Exercise brief: Nothing in the records may be left out; restate them word for word.

Records supplied:
########################################

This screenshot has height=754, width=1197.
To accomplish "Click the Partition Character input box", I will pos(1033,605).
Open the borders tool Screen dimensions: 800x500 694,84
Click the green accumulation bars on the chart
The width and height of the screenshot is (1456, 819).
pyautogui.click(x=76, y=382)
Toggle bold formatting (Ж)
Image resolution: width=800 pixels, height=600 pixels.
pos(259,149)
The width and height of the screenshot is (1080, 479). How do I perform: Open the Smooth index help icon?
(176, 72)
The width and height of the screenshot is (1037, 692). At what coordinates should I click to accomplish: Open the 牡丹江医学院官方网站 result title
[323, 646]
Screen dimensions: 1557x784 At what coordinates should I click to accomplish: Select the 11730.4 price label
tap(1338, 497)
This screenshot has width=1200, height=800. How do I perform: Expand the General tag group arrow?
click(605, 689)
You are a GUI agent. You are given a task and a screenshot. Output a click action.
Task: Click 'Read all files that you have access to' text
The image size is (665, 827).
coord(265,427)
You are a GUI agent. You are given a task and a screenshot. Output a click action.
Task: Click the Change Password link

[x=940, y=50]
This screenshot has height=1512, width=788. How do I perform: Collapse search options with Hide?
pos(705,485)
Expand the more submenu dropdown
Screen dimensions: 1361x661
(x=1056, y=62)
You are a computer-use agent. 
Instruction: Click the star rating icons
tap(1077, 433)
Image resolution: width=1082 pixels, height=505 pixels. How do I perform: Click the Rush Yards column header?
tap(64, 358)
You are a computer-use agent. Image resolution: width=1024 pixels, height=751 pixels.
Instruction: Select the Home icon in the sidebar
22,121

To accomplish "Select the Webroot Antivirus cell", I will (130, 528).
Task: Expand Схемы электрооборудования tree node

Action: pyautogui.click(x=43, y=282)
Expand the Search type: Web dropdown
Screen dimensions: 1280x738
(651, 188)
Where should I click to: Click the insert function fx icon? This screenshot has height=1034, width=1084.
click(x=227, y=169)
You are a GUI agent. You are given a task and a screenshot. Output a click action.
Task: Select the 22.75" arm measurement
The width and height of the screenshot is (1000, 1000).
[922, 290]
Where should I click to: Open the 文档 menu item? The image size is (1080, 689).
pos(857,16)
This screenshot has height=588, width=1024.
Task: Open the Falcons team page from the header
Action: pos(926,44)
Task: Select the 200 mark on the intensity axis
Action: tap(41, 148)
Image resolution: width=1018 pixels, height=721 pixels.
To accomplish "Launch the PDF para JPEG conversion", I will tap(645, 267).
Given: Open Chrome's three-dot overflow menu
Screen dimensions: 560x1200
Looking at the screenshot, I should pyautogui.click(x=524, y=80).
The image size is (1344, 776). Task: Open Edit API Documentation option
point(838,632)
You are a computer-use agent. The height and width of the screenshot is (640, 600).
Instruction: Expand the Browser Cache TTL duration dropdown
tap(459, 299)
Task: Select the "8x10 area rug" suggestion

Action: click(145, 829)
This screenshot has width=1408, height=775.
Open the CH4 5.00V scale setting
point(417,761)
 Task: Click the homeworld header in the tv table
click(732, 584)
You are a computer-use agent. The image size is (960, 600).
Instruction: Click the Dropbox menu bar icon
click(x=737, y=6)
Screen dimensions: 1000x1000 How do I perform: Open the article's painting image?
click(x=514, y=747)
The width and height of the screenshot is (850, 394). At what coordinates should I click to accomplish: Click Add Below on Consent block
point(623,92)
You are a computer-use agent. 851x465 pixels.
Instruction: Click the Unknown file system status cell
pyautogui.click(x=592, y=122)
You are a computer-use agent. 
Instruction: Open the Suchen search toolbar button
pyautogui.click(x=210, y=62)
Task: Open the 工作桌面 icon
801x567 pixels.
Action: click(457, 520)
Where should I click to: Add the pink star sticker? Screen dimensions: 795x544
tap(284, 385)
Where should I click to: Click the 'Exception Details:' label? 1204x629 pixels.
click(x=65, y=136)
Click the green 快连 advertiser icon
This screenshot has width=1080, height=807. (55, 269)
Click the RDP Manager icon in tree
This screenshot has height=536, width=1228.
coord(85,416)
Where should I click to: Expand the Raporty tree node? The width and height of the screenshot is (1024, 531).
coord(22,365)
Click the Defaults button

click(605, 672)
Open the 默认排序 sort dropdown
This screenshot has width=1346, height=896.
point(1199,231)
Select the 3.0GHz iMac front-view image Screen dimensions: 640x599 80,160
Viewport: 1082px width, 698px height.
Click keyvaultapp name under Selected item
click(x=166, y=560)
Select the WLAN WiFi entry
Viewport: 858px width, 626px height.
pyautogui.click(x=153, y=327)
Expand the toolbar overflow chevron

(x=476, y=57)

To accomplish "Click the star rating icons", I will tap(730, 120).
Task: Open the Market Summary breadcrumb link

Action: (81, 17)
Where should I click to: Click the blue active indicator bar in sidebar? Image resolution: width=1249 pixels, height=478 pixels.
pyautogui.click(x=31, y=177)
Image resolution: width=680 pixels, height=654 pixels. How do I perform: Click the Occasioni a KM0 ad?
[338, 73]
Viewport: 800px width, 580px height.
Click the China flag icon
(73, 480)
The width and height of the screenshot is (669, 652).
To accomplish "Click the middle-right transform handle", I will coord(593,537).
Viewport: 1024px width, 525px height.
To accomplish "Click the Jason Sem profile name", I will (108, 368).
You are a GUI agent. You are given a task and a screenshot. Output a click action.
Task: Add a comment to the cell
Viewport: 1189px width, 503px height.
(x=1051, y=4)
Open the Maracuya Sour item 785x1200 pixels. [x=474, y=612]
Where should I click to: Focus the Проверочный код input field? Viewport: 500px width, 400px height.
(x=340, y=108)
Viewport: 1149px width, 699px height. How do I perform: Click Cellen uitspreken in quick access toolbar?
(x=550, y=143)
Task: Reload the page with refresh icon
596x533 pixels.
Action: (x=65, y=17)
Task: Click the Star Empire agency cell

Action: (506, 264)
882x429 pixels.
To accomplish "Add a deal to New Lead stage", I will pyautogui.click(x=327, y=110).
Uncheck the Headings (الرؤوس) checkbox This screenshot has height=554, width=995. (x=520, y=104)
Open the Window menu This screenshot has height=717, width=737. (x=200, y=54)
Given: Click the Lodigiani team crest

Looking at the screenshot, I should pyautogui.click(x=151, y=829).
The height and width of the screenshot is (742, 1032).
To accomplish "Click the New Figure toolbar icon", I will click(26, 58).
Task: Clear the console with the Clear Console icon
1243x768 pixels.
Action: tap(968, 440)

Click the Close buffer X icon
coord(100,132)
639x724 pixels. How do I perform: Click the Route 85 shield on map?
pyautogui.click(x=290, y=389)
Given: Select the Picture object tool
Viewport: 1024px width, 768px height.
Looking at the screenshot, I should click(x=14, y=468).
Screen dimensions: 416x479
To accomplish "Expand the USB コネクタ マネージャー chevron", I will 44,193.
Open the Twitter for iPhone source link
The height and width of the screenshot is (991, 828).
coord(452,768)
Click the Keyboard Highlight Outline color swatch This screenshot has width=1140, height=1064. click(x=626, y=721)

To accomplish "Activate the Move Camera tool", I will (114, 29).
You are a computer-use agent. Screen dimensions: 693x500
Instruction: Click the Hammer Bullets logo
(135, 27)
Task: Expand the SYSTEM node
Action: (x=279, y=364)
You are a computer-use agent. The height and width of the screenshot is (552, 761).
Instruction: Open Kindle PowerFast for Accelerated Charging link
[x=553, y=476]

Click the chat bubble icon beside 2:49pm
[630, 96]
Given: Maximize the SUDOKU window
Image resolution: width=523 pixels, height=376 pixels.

########################################

Exercise answer:
This screenshot has height=754, width=1197.
To accomplish "Click the Partition Character input box", I will pos(1033,605).
Open the borders tool Screen dimensions: 800x500 694,84
Click the green accumulation bars on the chart
The width and height of the screenshot is (1456, 819).
pyautogui.click(x=76, y=382)
Toggle bold formatting (Ж)
Image resolution: width=800 pixels, height=600 pixels.
pos(259,149)
The width and height of the screenshot is (1080, 479). How do I perform: Open the Smooth index help icon?
(176, 72)
The width and height of the screenshot is (1037, 692). At what coordinates should I click to accomplish: Open the 牡丹江医学院官方网站 result title
[323, 646]
Screen dimensions: 1557x784 At what coordinates should I click to accomplish: Select the 11730.4 price label
tap(1338, 497)
This screenshot has width=1200, height=800. How do I perform: Expand the General tag group arrow?
click(605, 689)
You are a GUI agent. You are given a task and a screenshot. Output a click action.
Task: Click 'Read all files that you have access to' text
The image size is (665, 827).
coord(265,427)
You are a GUI agent. You are given a task and a screenshot. Output a click action.
Task: Click the Change Password link

[x=940, y=50]
This screenshot has height=1512, width=788. How do I perform: Collapse search options with Hide?
pos(705,485)
Expand the more submenu dropdown
Screen dimensions: 1361x661
(x=1056, y=62)
You are a computer-use agent. 
Instruction: Click the star rating icons
tap(1077, 433)
Image resolution: width=1082 pixels, height=505 pixels. How do I perform: Click the Rush Yards column header?
tap(64, 358)
You are a computer-use agent. Image resolution: width=1024 pixels, height=751 pixels.
Instruction: Select the Home icon in the sidebar
22,121

To accomplish "Select the Webroot Antivirus cell", I will (130, 528).
Task: Expand Схемы электрооборудования tree node

Action: pyautogui.click(x=43, y=282)
Expand the Search type: Web dropdown
Screen dimensions: 1280x738
(651, 188)
Where should I click to: Click the insert function fx icon? This screenshot has height=1034, width=1084.
click(x=227, y=169)
You are a GUI agent. You are given a task and a screenshot. Output a click action.
Task: Select the 22.75" arm measurement
The width and height of the screenshot is (1000, 1000).
[922, 290]
Where should I click to: Open the 文档 menu item? The image size is (1080, 689).
pos(857,16)
This screenshot has height=588, width=1024.
Task: Open the Falcons team page from the header
Action: pos(926,44)
Task: Select the 200 mark on the intensity axis
Action: tap(41, 148)
Image resolution: width=1018 pixels, height=721 pixels.
To accomplish "Launch the PDF para JPEG conversion", I will tap(645, 267).
Given: Open Chrome's three-dot overflow menu
Screen dimensions: 560x1200
Looking at the screenshot, I should pyautogui.click(x=524, y=80).
The image size is (1344, 776). Task: Open Edit API Documentation option
point(838,632)
You are a computer-use agent. The height and width of the screenshot is (640, 600).
Instruction: Expand the Browser Cache TTL duration dropdown
tap(459, 299)
Task: Select the "8x10 area rug" suggestion

Action: click(145, 829)
This screenshot has width=1408, height=775.
Open the CH4 5.00V scale setting
point(417,761)
 Task: Click the homeworld header in the tv table
click(732, 584)
You are a computer-use agent. The image size is (960, 600).
Instruction: Click the Dropbox menu bar icon
click(x=737, y=6)
Screen dimensions: 1000x1000 How do I perform: Open the article's painting image?
click(x=514, y=747)
The width and height of the screenshot is (850, 394). At what coordinates should I click to accomplish: Click Add Below on Consent block
point(623,92)
You are a computer-use agent. 851x465 pixels.
Instruction: Click the Unknown file system status cell
pyautogui.click(x=592, y=122)
You are a computer-use agent. 
Instruction: Open the Suchen search toolbar button
pyautogui.click(x=210, y=62)
Task: Open the 工作桌面 icon
801x567 pixels.
Action: click(457, 520)
Where should I click to: Add the pink star sticker? Screen dimensions: 795x544
tap(284, 385)
Where should I click to: Click the 'Exception Details:' label? 1204x629 pixels.
click(x=65, y=136)
Click the green 快连 advertiser icon
This screenshot has width=1080, height=807. (55, 269)
Click the RDP Manager icon in tree
This screenshot has height=536, width=1228.
coord(85,416)
Where should I click to: Expand the Raporty tree node? The width and height of the screenshot is (1024, 531).
coord(22,365)
Click the Defaults button

click(605, 672)
Open the 默认排序 sort dropdown
This screenshot has width=1346, height=896.
point(1199,231)
Select the 3.0GHz iMac front-view image Screen dimensions: 640x599 80,160
Viewport: 1082px width, 698px height.
Click keyvaultapp name under Selected item
click(x=166, y=560)
Select the WLAN WiFi entry
Viewport: 858px width, 626px height.
pyautogui.click(x=153, y=327)
Expand the toolbar overflow chevron

(x=476, y=57)

To accomplish "Click the star rating icons", I will tap(730, 120).
Task: Open the Market Summary breadcrumb link

Action: (81, 17)
Where should I click to: Click the blue active indicator bar in sidebar? Image resolution: width=1249 pixels, height=478 pixels.
pyautogui.click(x=31, y=177)
Image resolution: width=680 pixels, height=654 pixels. How do I perform: Click the Occasioni a KM0 ad?
[338, 73]
Viewport: 800px width, 580px height.
Click the China flag icon
(73, 480)
The width and height of the screenshot is (669, 652).
To accomplish "Click the middle-right transform handle", I will coord(593,537).
Viewport: 1024px width, 525px height.
To accomplish "Click the Jason Sem profile name", I will (108, 368).
You are a GUI agent. You are given a task and a screenshot. Output a click action.
Task: Add a comment to the cell
Viewport: 1189px width, 503px height.
(x=1051, y=4)
Open the Maracuya Sour item 785x1200 pixels. [x=474, y=612]
Where should I click to: Focus the Проверочный код input field? Viewport: 500px width, 400px height.
(x=340, y=108)
Viewport: 1149px width, 699px height. How do I perform: Click Cellen uitspreken in quick access toolbar?
(x=550, y=143)
Task: Reload the page with refresh icon
596x533 pixels.
Action: (x=65, y=17)
Task: Click the Star Empire agency cell

Action: (506, 264)
882x429 pixels.
To accomplish "Add a deal to New Lead stage", I will pyautogui.click(x=327, y=110).
Uncheck the Headings (الرؤوس) checkbox This screenshot has height=554, width=995. (x=520, y=104)
Open the Window menu This screenshot has height=717, width=737. (x=200, y=54)
Given: Click the Lodigiani team crest

Looking at the screenshot, I should pyautogui.click(x=151, y=829).
The height and width of the screenshot is (742, 1032).
To accomplish "Click the New Figure toolbar icon", I will click(26, 58).
Task: Clear the console with the Clear Console icon
1243x768 pixels.
Action: tap(968, 440)

Click the Close buffer X icon
coord(100,132)
639x724 pixels. How do I perform: Click the Route 85 shield on map?
pyautogui.click(x=290, y=389)
Given: Select the Picture object tool
Viewport: 1024px width, 768px height.
Looking at the screenshot, I should click(x=14, y=468).
Screen dimensions: 416x479
To accomplish "Expand the USB コネクタ マネージャー chevron", I will 44,193.
Open the Twitter for iPhone source link
The height and width of the screenshot is (991, 828).
coord(452,768)
Click the Keyboard Highlight Outline color swatch This screenshot has width=1140, height=1064. click(x=626, y=721)

To accomplish "Activate the Move Camera tool", I will (114, 29).
You are a computer-use agent. Screen dimensions: 693x500
Instruction: Click the Hammer Bullets logo
(135, 27)
Task: Expand the SYSTEM node
Action: (x=279, y=364)
You are a computer-use agent. The height and width of the screenshot is (552, 761).
Instruction: Open Kindle PowerFast for Accelerated Charging link
[x=553, y=476]

Click the chat bubble icon beside 2:49pm
[630, 96]
Given: Maximize the SUDOKU window
Image resolution: width=523 pixels, height=376 pixels.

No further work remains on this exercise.